Teks Bacaan:
------------------------
(REFLEKSI TERHADAP
KEJAHATAN ISIS)
Oleh:
Imaamul Muslimin Yakhsyallah Mansur
Firman
Allah Subhana Wa Ta’ala:
فَلَا تُطِعِ ٱلۡڪَـٰفِرِينَ
وَجَـٰهِدۡهُم بِهِۦ جِهَادً۬ا ڪَبِيرً۬ا
“Maka janganlah kamu
mengikuti orang-orang kafir, dan berjihadlah terhadap mereka dengan Al-Qur’an
dengan jihad yang besar.” (QS. Al-Furqan [25] ayat 52)
Kata
jihad berasal dari kata “jahdun” yang
berarti usaha, atau “juhdun” yang
berarti kekuatan.
Menurut
Ibnu Abbas radhiyallahu ‘anhu, secara
bahasa jihad berarti mencurahkan segenap kekuatan dengan rasa takut untuk
membela Allah terhadap cercaan orang yang mencerca dan permusuhan orang yang
memusuhi.
Menurut
Ibnu Taimiyah, jihad itu hakekatnya berusaha dengan sungguh-sungguh untuk
menghasilkan sesuatu yang diridhai Allah
berupa amal shalih, keimanan dan menolak sesuatu yang dimurkai Allah berupa
kekafiran, kefasikan dan kedurhakaan.
Kamil
Salamah menyimpulkan bahwa jihad lebih luas cakupannya dari pada aktivitas
perang. Ia meliputi pengertian perang, membelanjakan harta, segala upaya dalam
rangka mendukung agama Allah, berjuang melawan hawa nafsu dan menghadapi setan.
Kata
jihad dalam bentuk fiil maupun isim disebut 41 kali dalam Al-Qur’an,
sebagian tidak berhubungan dengan perang dan sebagian berhubungan dengan
perang.
Ayat
yang sedang kita renungkan tersebut adalah sebagian ayat jihad yang tidak
berhubungan dengan perang.
Ibnu
Qayim ketika menjelaskan Q.S. Al-Furqan [25] ayat 52, menyatakan, “Inilah surah
Makiyah dan jihad di dalamnya adalah jihad tabligh
(menyampaikan keterangan) dan jihad hujjah
(menyampaikan bukti kebenaran Islam).”
Jelaslah
bahwa arti jihad di sini bukan berarti perang, karena perang baru diizinkan
setelah Rasulullah Shallallahu ‘Alaihi
Wasallam hijrah ke Madinah.
Pada
ayat ini Allah memerintahkan Rasulullah Shallallahu
‘Alaihi Wasallam agar tidak tunduk kepada orang kafir dan terus berjihad
dengan bersenjatakan Al-Qur’an dengan jihad yang besar, maksudnya jihad yang
tidak mengenal lelah.
------------------------
Cuplikan Data:
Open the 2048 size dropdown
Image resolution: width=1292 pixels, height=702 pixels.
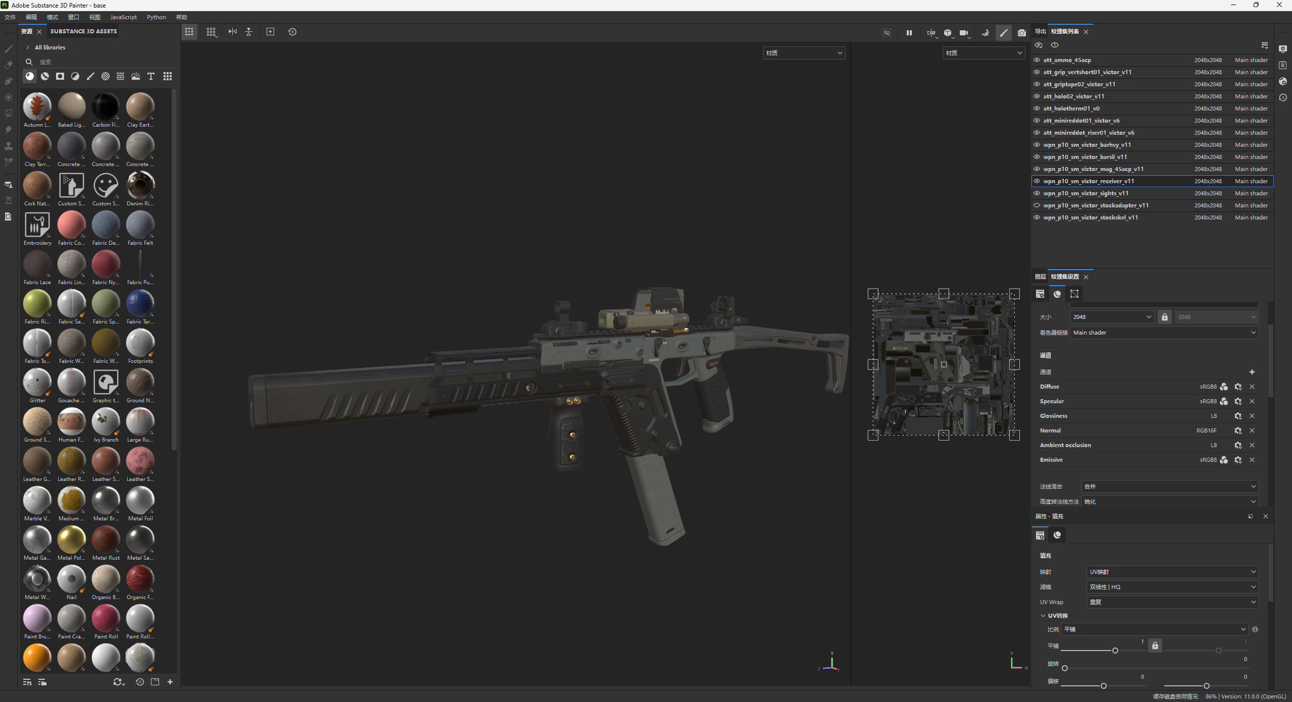point(1112,317)
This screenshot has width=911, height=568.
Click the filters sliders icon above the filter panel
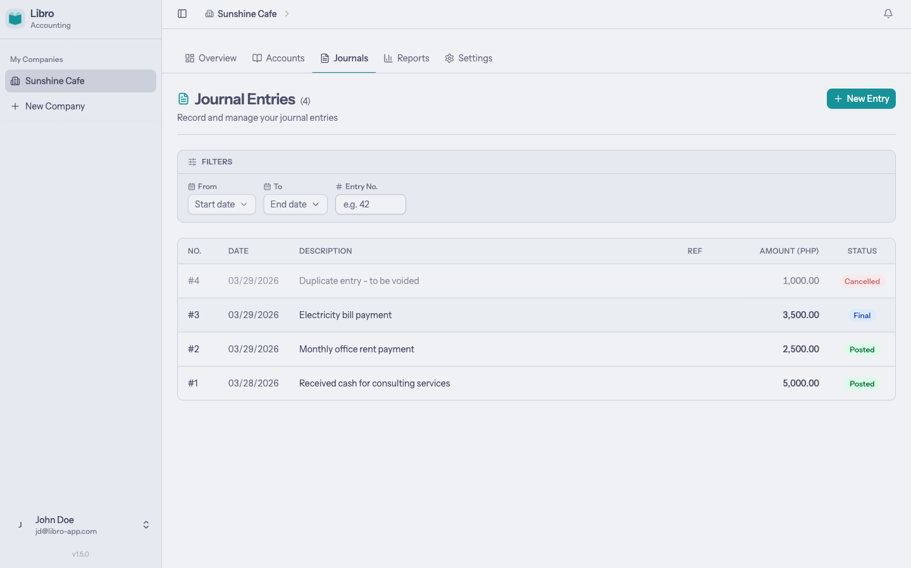pyautogui.click(x=192, y=161)
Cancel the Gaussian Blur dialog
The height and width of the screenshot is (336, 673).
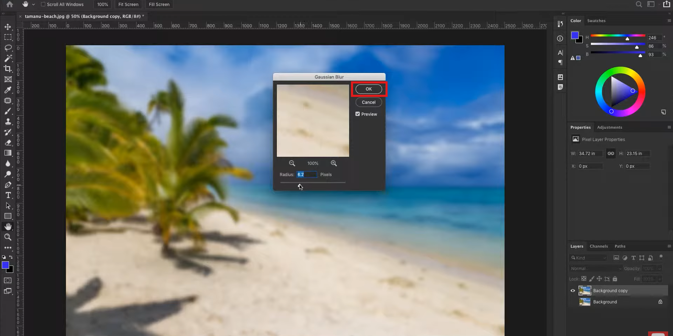tap(368, 102)
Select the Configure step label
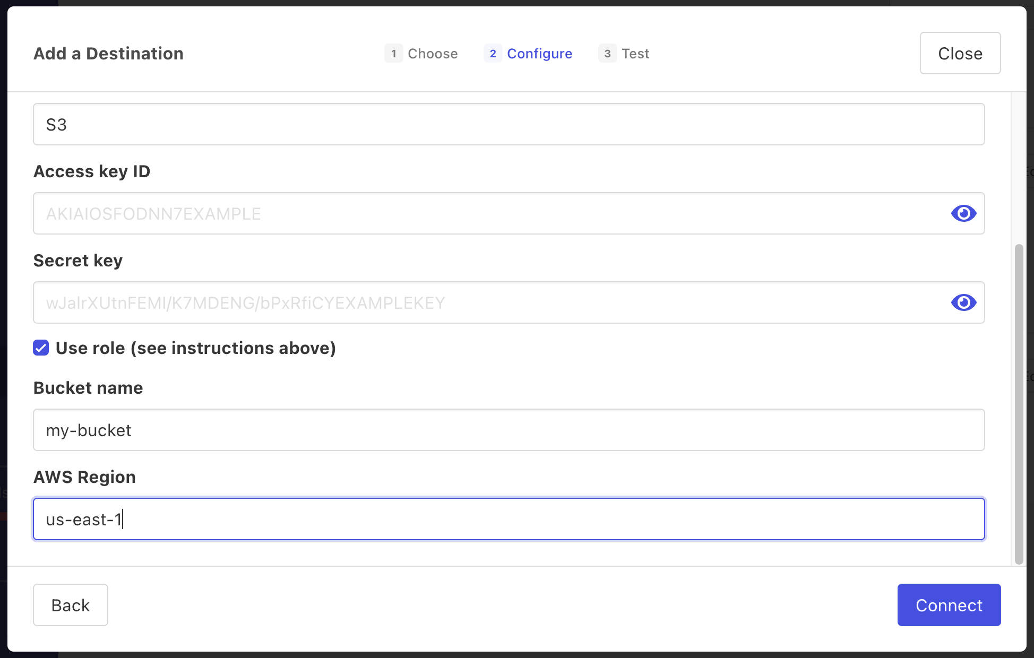Viewport: 1034px width, 658px height. click(539, 54)
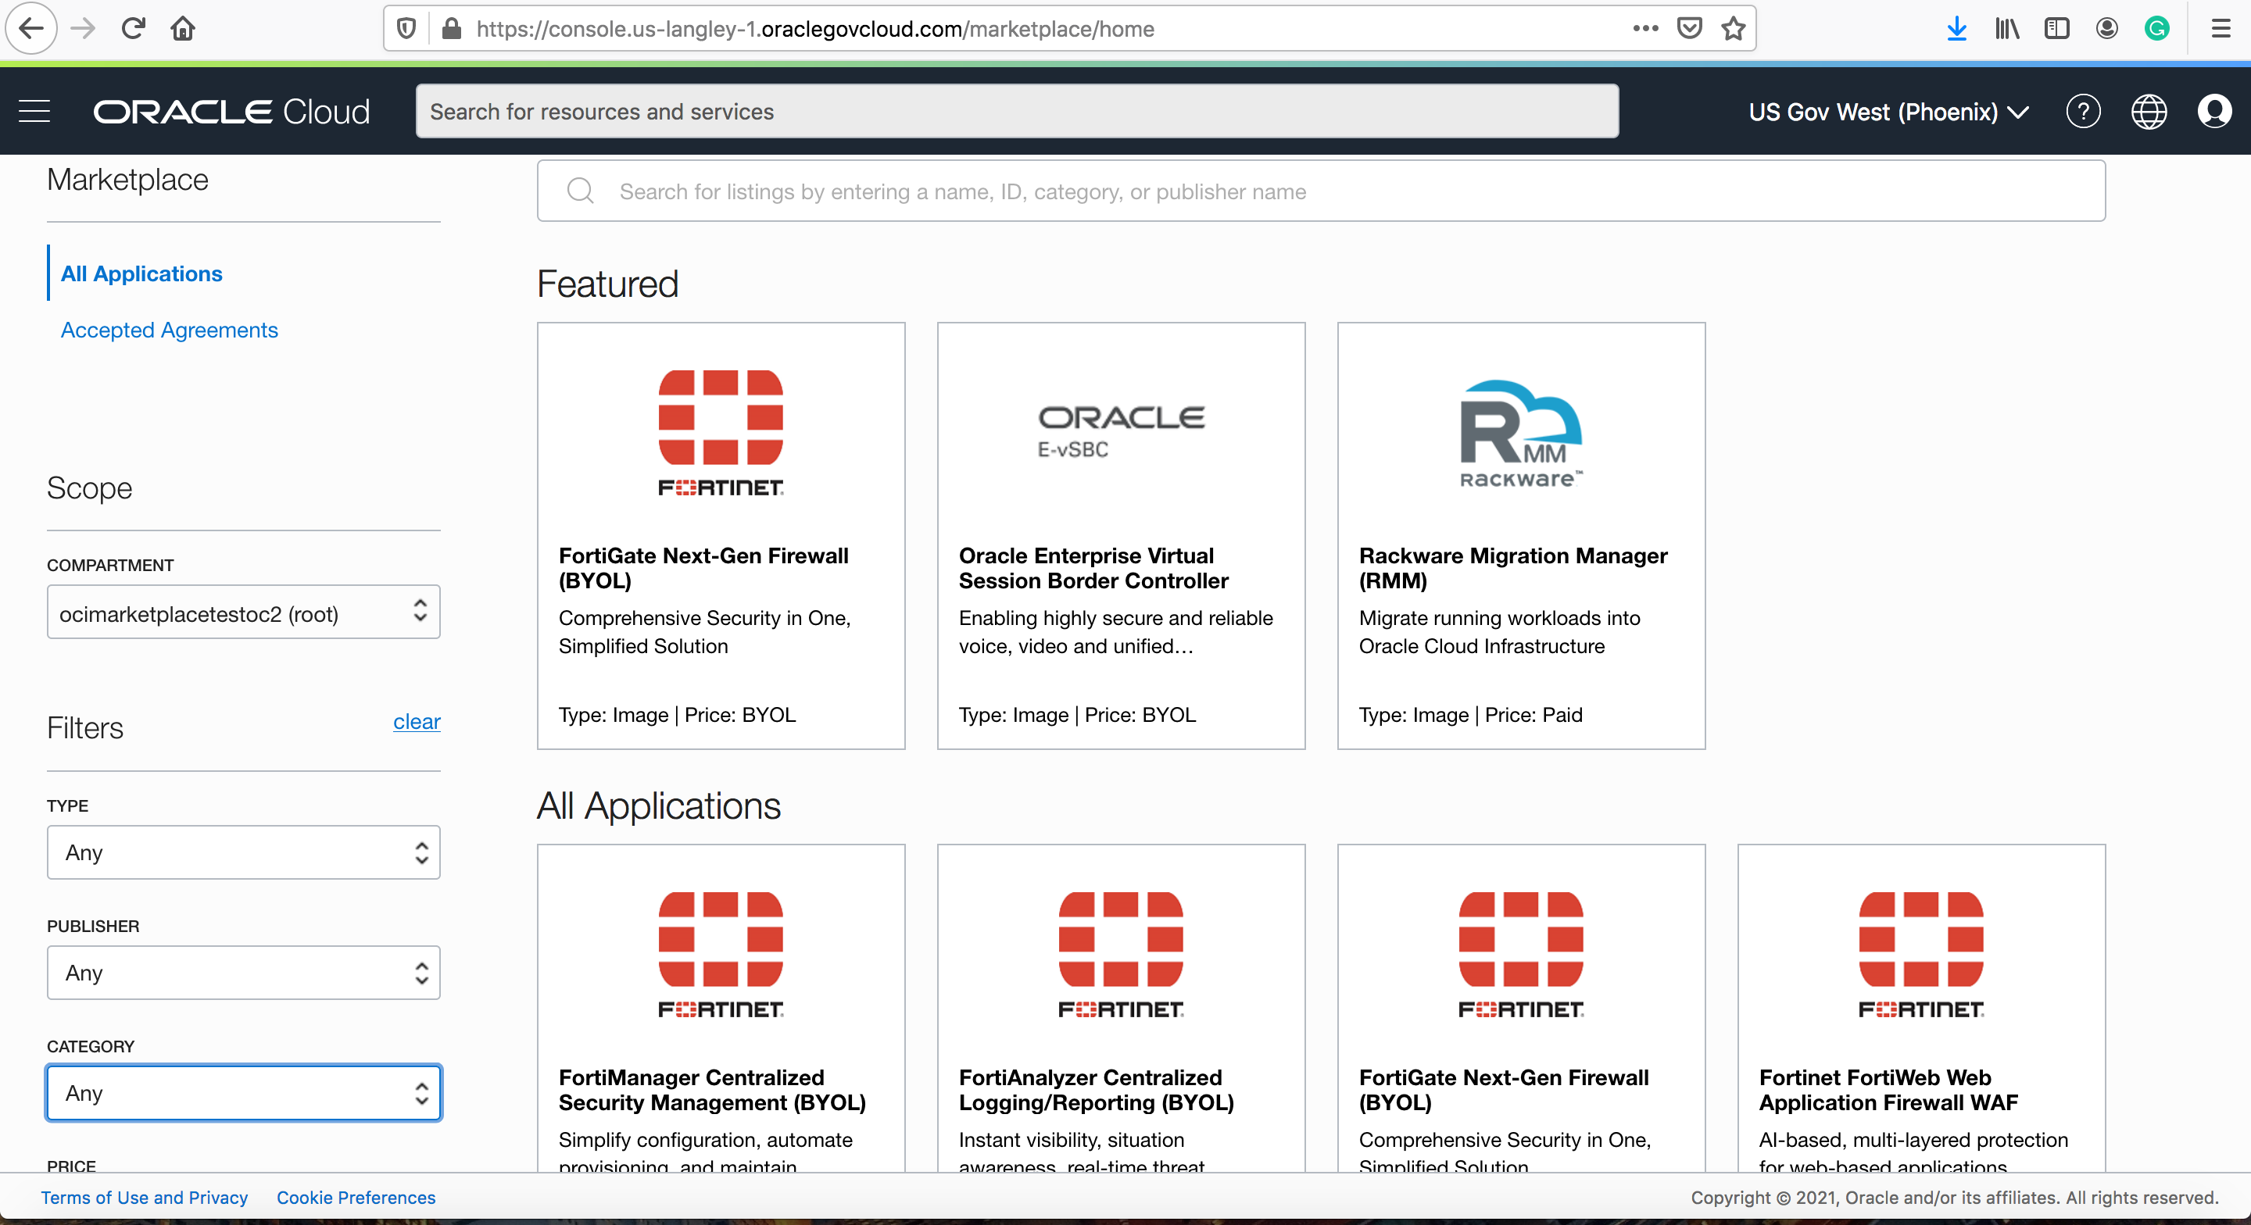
------------------------
Soal Latihan 1:
Menurut teks tentang jihad, berapa kali kata jihad disebut dalam Al-Qur'an?
Soal Latihan 2:
Ubah paragraf dalam teks tentang jihad yang diawali "Kamil Salamah menyimpulkan" menjadi sebuah daftar tanpa menghilangkan fakta pokoknya.
Soal Latihan 3:
Tolong lanjutkan teks tentang jihad mulai dari bagian sesudah kalimat terakhirnya.
Data di atas tidak ada hubungannya dengan teks tentang jihad.

Hasil Soal 1:
Sebanyak 41 kali, dalam bentuk fiil maupun isim.

Hasil Soal 2:
Kamil Salamah menyimpulkan bahwa cakupan jihad lebih luas daripada aktivitas perang. Jihad meliputi:
- perang
- membelanjakan harta
- segala upaya untuk mendukung agama Allah
- berjuang melawan hawa nafsu
- menghadapi setan

Hasil Soal 3:
Berjihad
dengan Al-Qur’an berarti menegakkan ajaran Islam dalam seluruh aspek kehidupan,
dengan senjata yang sangat kuat. Edward Gibbon (1737-1794) seorang orientalis
Inggris berkata, “Al-Qur’an adalah sebuah kitab agama, kitab kemajuan
keduniaan, persaudaraan dan perundangan. Al-Qur’an mengandung isi yang lengkap
meliputi urusan ibadah, akidah, akhlak hingga pekerjaan sehari-hari dan dalam
urusan rohani maupun jasmani.”
Jihad
yang bukan bermakna perang juga terdapat di ayat lain dalam Al-Qur’an, di
antaranya:
وَٱلَّذِينَ جَـٰهَدُواْ
فِينَا لَنَہۡدِيَنَّہُمۡ سُبُلَنَاۚ وَإِنَّ ٱللَّهَ لَمَعَ ٱلۡمُحۡسِنِينَ
“Dan orang-orang yang berjihad
untuk (mencari keridhaan) Kami, benar-benar akan Kami tunjukkan kepada mereka
jalan-jalan Kami. Dan sesungguhnya Allah benar-benar beserta orang-orang yang
berbuat baik.” (QS. Al-Ankabuut [29] ayat 69)
Al-Maraghi
ketika menjelaskan ayat ini menyatakan, “Jihad pada ayat ini bukan berarti
memerangi orang kafir saja, tetapi jihad berarti menolong agama, menolak ahli bathil, melawan orang dzalim dan
yang besar adalah amar makruf nahi
mungkar dan yang paling besar adalah memaksa diri sendiri untuk mentaati
Allah.”
Pada
ayat lain Allah Subhana Wa Ta’ala
berfirman:
وَمَن جَـٰهَدَ فَإِنَّمَا
يُجَـٰهِدُ لِنَفۡسِهِۦۤۚ
“Dan barangsiapa yang
berjihad, maka sesungguhnya jihadnya itu adalah untuk dirinya sendiri.” (QS. Al-Ankabuut [29] ayat 6)
Kata
jihad pada ayat ini mengandung pengertian kerja, mengeluarkan seluruh kemampuan
untuk mendapatkan apa yang diinginkan.
Oleh
karena itu, salah besar sebagian kaum orientalis pembenci Islam yang mengatakan
bahwa Islam itu disiarkan dengan pedang, sebagaimana yang dikatakan Mac Donald
D.B. (1863-1942) bahwa penyebaran Islam dengan pedang adalah kewajiban kolektif
bagi semua Muslimin.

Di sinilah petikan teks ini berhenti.